I am doing a linear regression and I would like to fix some inputs. I have found the way to do this with offset. Let's see it in example:

set.seed(145)
df <- data.frame(a = rnorm(10), b = rnorm(10), c = rnorm(10), d = rnorm(10))

summary(lm(formula = a ~ . + offset(0.1*c) - c + offset(0.05*d) - d, data = df))

The problem is that I have much more variables and I would like to generate my lm formula automatically.

Let's say, I want to pass the names of inputs (that are columns of data in lm) and a value for it's coefs, for example in the next way:

inputs_fix <- c("c", "d")
inputs_fix_coef <- c(0.1, 0.05)

Then I need a function that writes me a formula as above but I don't know how to write an expression offset(0.1*c) - c + offset(0.05*d) - d having inputs_fix and inputs_fix_coef objects.

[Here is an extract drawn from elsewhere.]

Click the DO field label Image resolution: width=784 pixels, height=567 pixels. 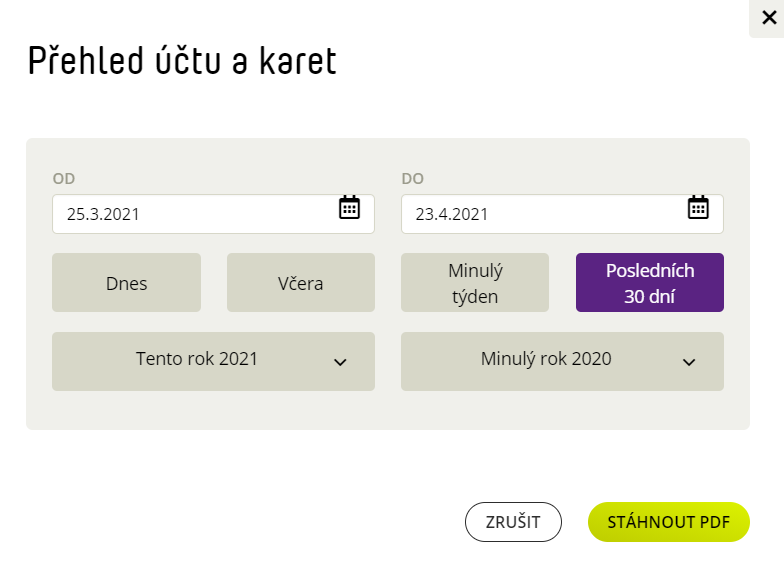(412, 178)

Is it possible? There is another way to fix coefficients (more elegant)? Appreciate any help

UPDATE: creating formula with paste and as.formula with @Jan van der Laan suggestion

my.formula <- paste0(" + offset(", inputs_fix_coef, "*", inputs_fix, ") - ", inputs_fix, collapse = " ")
lm.fit <- lm(formula = as.formula(paste0("a ~ .", mi.expresion)), data = df))

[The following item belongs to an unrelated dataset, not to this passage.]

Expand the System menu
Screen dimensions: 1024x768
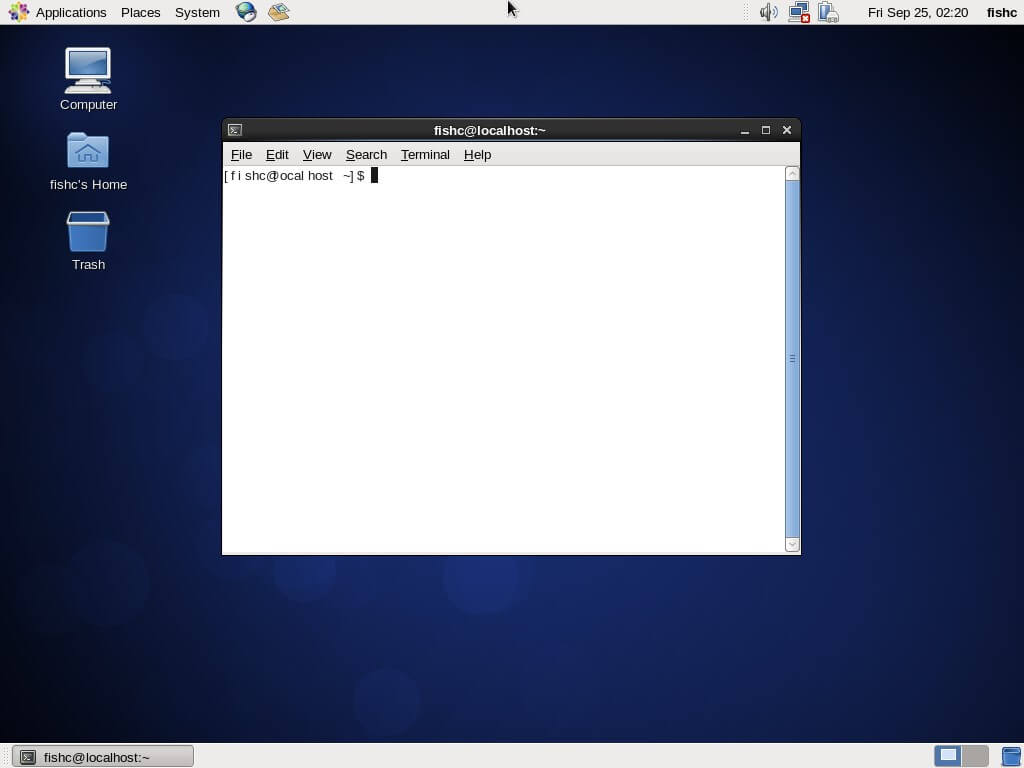pyautogui.click(x=197, y=12)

It isn't so clear but it saves all the inputs into lm object lm.fit$model that are lost in @Jan van der Laan answer. And don't need to duplicate a data.frame

1

There are 1 answers

2
Jan van der Laan On BEST ANSWER

One way of handling this would be to calculate a new column with your total offset and remove the columns used in your offset from the data set:

# create copy of data withou columns used in offset
dat <- df[-match(inputs_fix, names(df))]

# calculate offset
dat$offset <- 0
for (i in seq_along(inputs_fix)) 
  dat$offset <- dat$offset + df[[inputs_fix[i]]]*inputs_fix_coef[i]

# run regression
summary(lm(formula = a ~ . + offset(offset) - offset, data = dat))

It is also always possible to generate your formula as a character vector (using paste etc) and then convert is to formula object using as.formula, but I suspect the solution above is cleaner.